IBL 2020: Indonesia Dipermalukan Pelita Jaya, Toroman Soroti Hal Ini

Reky Kalumata | Arief Apriadi
IBL 2020: Indonesia Dipermalukan Pelita Jaya, Toroman Soroti Hal Ini
Indonesia Patriots harus mengakui keunggulan Pelita Jaya Basketball dalam lanjutan seri pertama IBL 2020 di GOR Sahabat Semarang, Jawa Tengah, Minggu (12/1/2020) malam WIB. [Dok. IBL]

Indonesia Patriots kalah 64-73 dari Pelita Jaya

Suara.com - Pelatih kepala Timnas basket Indonesia, Rajko Toroman menyoroti penampilan para pemainnya usai dipermalukan Pelita Jaya Basketball dalam lanjutan seri pertama Indonesian Basketball League (IBL) 2020, Minggu (12/1/2020) malam WIB.

Dalam pertandingan yang berlangsung di GOR Sahabat Semarang, Jawa Tengah itu, Indonesia Patriots--nama Timnas Indonesia di IBL 2020--tampil buruk. Mereka tak sekalipun bisa mengejar perolehan angka Pelita hingga kalah 64-73.

"Lawan bermain lebih baik dari kami. Melakukan adjustment lebih baik. Saya bilang ke pemain di ruang ganti bahwa hari ini kami bukanlah tim yang menang kemarin, ini sangat-sangat berbeda," ujar Toroman.

Pelatih kepala Tim nasional (Timnas) basket Indonesia, Rajko Toroman menyoroti penampilan para pemainnya usai dipermalukan Pelita Jaya Basketball dalam lanjutan seri pertama Indonesian Basketball League (IBL) 2020, Minggu (12/1/2020) malam WIB. [Dok. IBL]
Pelatih kepala Tim nasional (Timnas) basket Indonesia, Rajko Toroman menyoroti penampilan para pemainnya usai dipermalukan Pelita Jaya Basketball dalam lanjutan seri pertama Indonesian Basketball League (IBL) 2020, Minggu (12/1/2020) malam WIB. [Dok. IBL]

Menurut pelatih asal Serbia itu, faktor yang menyebabkan timnya tak berdaya di laga ini adalah perihal kekompakan. Para pemain disebut Toroman hanya bermain sendiri-sendiri, tak mengikuti sistem yang diterapkan.

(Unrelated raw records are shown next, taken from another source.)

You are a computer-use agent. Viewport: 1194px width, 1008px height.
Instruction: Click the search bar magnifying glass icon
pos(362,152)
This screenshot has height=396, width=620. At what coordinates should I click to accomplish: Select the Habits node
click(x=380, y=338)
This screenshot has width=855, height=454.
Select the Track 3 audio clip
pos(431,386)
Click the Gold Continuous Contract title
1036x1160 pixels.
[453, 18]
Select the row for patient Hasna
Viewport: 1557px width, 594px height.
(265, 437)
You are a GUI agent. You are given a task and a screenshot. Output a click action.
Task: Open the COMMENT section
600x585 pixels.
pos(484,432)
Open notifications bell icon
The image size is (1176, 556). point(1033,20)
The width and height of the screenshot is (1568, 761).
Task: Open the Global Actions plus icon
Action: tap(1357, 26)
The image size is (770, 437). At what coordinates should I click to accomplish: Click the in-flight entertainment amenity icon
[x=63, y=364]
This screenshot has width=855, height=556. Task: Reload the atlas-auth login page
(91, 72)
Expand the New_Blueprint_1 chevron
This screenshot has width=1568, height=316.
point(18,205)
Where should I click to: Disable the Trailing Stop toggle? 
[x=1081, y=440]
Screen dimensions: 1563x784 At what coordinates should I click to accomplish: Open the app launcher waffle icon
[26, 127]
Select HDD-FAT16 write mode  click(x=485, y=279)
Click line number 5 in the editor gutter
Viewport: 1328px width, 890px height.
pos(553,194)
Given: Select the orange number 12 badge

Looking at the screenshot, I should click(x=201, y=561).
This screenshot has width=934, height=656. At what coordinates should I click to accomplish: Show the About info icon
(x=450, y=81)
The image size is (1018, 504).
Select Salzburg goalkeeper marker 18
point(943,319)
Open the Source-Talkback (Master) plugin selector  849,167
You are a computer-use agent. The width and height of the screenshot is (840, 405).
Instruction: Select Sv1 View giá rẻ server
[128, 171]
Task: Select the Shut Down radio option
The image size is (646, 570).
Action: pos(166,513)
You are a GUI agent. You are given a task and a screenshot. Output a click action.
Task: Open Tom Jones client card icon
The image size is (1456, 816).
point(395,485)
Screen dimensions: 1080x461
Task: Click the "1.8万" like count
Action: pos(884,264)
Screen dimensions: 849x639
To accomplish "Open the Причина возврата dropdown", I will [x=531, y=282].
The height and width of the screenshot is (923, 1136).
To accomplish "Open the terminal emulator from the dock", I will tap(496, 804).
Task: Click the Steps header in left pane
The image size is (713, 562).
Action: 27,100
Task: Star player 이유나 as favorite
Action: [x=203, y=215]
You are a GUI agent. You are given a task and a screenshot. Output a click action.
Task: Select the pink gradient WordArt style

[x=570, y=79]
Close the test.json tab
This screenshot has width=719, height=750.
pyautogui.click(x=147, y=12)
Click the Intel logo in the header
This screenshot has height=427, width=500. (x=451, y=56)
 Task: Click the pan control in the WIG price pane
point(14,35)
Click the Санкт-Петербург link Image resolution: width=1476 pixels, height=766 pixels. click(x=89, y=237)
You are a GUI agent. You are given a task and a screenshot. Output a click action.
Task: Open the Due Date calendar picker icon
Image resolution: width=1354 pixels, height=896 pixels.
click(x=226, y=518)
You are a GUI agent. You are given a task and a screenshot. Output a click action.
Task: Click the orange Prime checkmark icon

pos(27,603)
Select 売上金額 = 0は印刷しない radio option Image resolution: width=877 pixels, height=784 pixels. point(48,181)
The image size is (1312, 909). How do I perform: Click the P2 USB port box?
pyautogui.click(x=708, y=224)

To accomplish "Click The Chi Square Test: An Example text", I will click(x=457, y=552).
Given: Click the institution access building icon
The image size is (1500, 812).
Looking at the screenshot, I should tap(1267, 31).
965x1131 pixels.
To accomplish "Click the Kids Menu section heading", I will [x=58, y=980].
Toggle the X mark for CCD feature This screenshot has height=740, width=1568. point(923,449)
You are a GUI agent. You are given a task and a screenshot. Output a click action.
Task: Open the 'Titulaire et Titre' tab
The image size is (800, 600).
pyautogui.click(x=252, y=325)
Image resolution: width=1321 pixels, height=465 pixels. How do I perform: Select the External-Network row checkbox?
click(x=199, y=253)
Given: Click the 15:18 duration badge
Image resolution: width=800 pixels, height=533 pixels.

"Sebelum laga ini dimulai, saya sudah mengatakan bahwa pemain harus bermain secara tim. Itulah konsekuensinya apabila kami bermain secara individual," jelas mantan pelatih Timnas Filipina tersebut.

Merujuk dari komposisi pemain, di mana Indonesia punya talenta-talenta terbaik se-Tanah Air, Toroman mengaku sangat kecewa dengan apa yang ditampilkan skuat Garuda.

Juru taktik yang sempat menghantarkan Filipina menjadi semifinalis FIBA Asia Championship 2011 itu menyebut Andakara Prastawa dan kolega harus segera berbenah.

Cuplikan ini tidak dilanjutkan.